[Insert pun about Noh drama here.]
I have a few stories to tell.
So at the end of last week, we had a farewell party for Michael, who leaves in a couple days. I'll be lonely for my last week and a half at the center, but he really needs to go home, or I'm afraid he might start shooting. Anyway, at this farewell party, Kitajima-san, the quiet, sweet and innocent seeming guy who sits across from me in the office got totally plastered, which, as usual around Japanese people, yielded some hilarious results. For example, we were talking about sumo (what else?), and he asked me if I had ever worn a mawashi (the loin cloth thing), and everyone within an earshot cracked the hell up. But the funniest part was when the boss was asking Kitajima to take me to Zazen sometime, to which he responded, sure, but if you come you should wear a kimono. Seemed a little out of the blue, but I just let it go. But then for the rest of the evening Kitajima would find a way to link every topic of conversation to why I should wear a kimono to Zazen, why I should wear a kimono to Noh, why I should wear a kimono to work, until finally Yasuta explained that, "It's cool. Kitajima-san just has a kimono fetish." Ha! Quiet little Kitajima-san has a kimono fetish! Classic! I actually ended up going to a Noh drama (in jeans) that Kitajima performed, so I got to see him in a kimono. It was really interesting to see how different it was from western drama. Noh makes no effort to convince the audience that they're not at a play. The house lights stay on, and the chorus and the guys playing the goofy drums and flutes sit right on the stage, not hidden or anything. So instead of focusing on the plot, you're forced to focus on the sound, the music, and the visuals, and take them for what they are, not as tools for creating a reality for the play.
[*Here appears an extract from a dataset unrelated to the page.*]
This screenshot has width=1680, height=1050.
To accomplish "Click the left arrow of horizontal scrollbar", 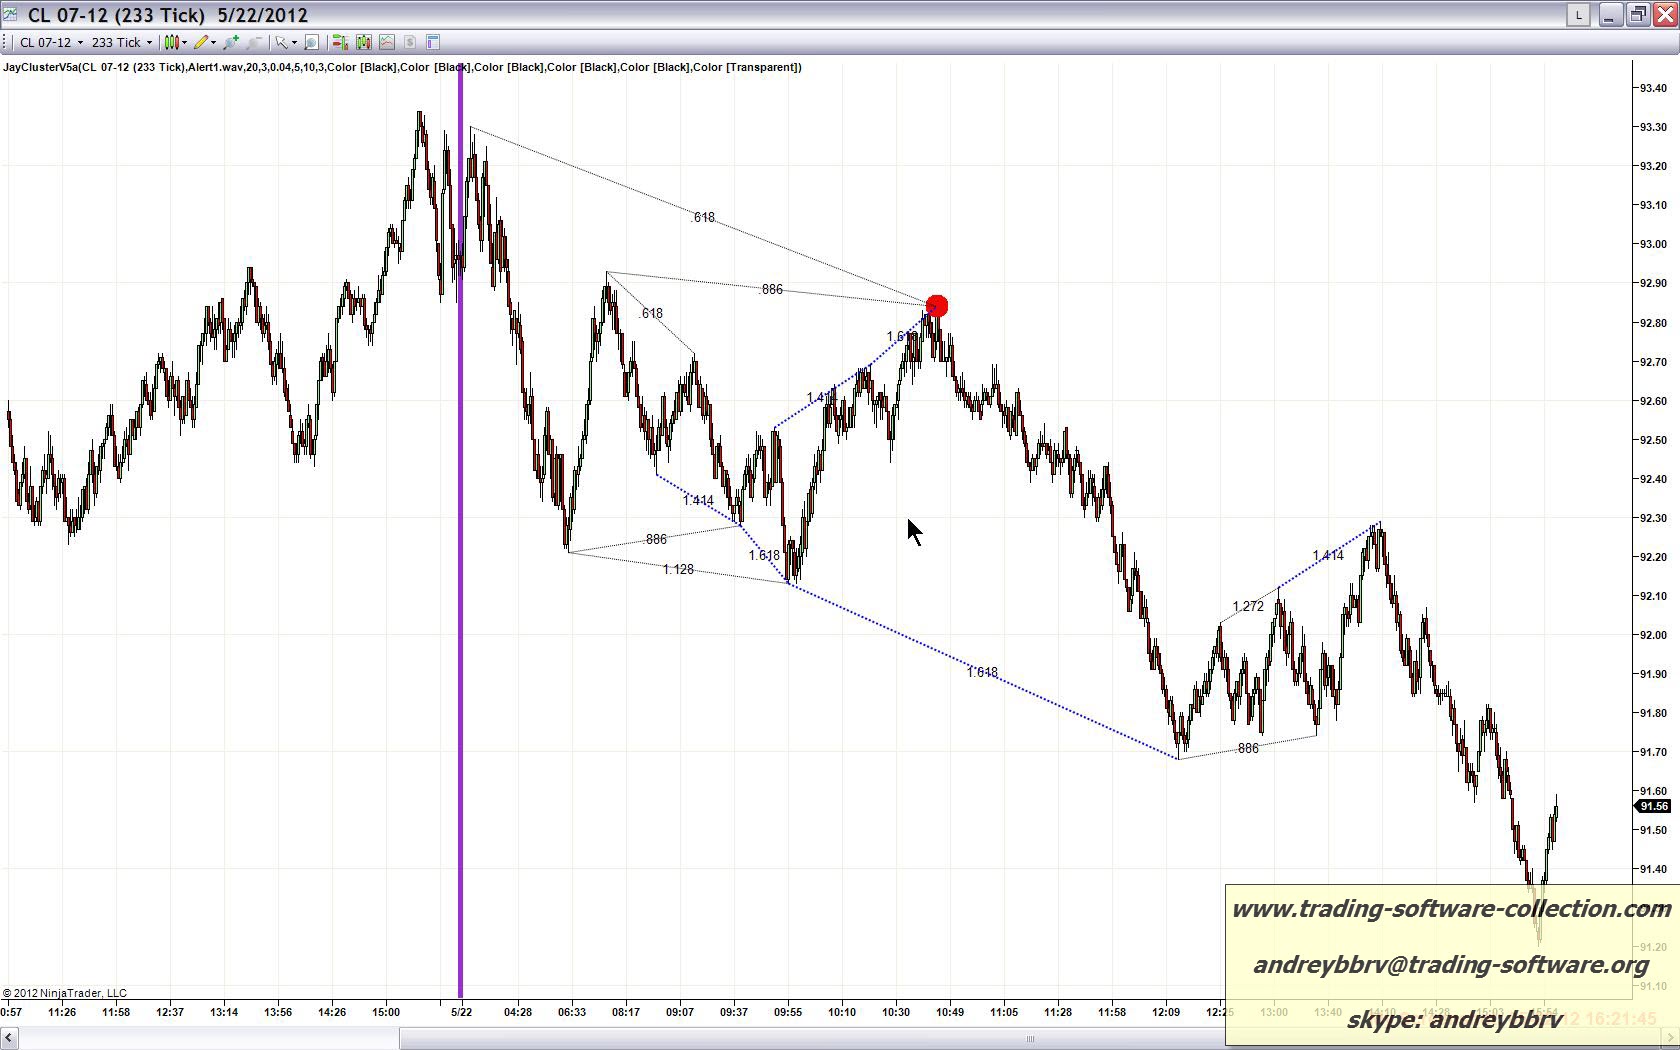I will pyautogui.click(x=9, y=1039).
So after the farewell party I went to Nagoya and watched approximately 25 hours of sumo in a three day period. It was sweet.
Then another week of work. My sanity continues to decline, and the gum chewing is spiraling out of control. One day this week, Michael brought in a bucket of gum containing about 50 pieces, which we chewed in about two hours. I think that's bad. I haven't had any gum since then, but I want some. Real bad. We had to sit through this seminar on Friday, some training on how to teach Japanese second-graders how to say "sea cucumber" and "The mouse likes to eat candies" taught by a woman with a giant frizzy mullet, whom we can only assume makes most of her living as a crack whore. And her husband was even nuttier. "Captain Jim," as he calls himself, was both a ship's captain, and a family and marriage counseler. Are we to assume that he performs therapy aboard a ship? At any rate, as I played Simon Says and sang painfully moronic songs about aquatic animals, I realized that 6000 miles is a long way to come to be subjected to this. And that I really, really HATE origami.
On a tangentially related note, I was watching TV for a few minutes the other night, and there was a program on about dance or something like that, which had some Japanese people visiting some European country, and they were interviewing some Japanese students of dance or something like that. The point is, it wasn't about this country in Europe, but as the credits rolled, as the cheesey theme music played, in the background they showed a group of white people smiling and waving at the camera. At that moment I realized that in Japan, I am neither human nor animal, but something in between. When you see a white face, a black face, a Hispanic face, you must be nice to this thing, but it's not something you talk to, not something you build a relationship with. It just looks cute when it smiles and waves, like an animal in a zoo. It's easy for me to understand why foreigners who have been here for a long time grow to hate the Japan they loved from across the ocean. It's a beautiful place, full of fun and exciting things to do, but staying here as a foreigner comes at a price. But hell, maybe I'm just talking this way because Japan doesn't have furniture or grass or Hoagie Haven. I'll think about it more after I've eaten an enormous cheesesteak.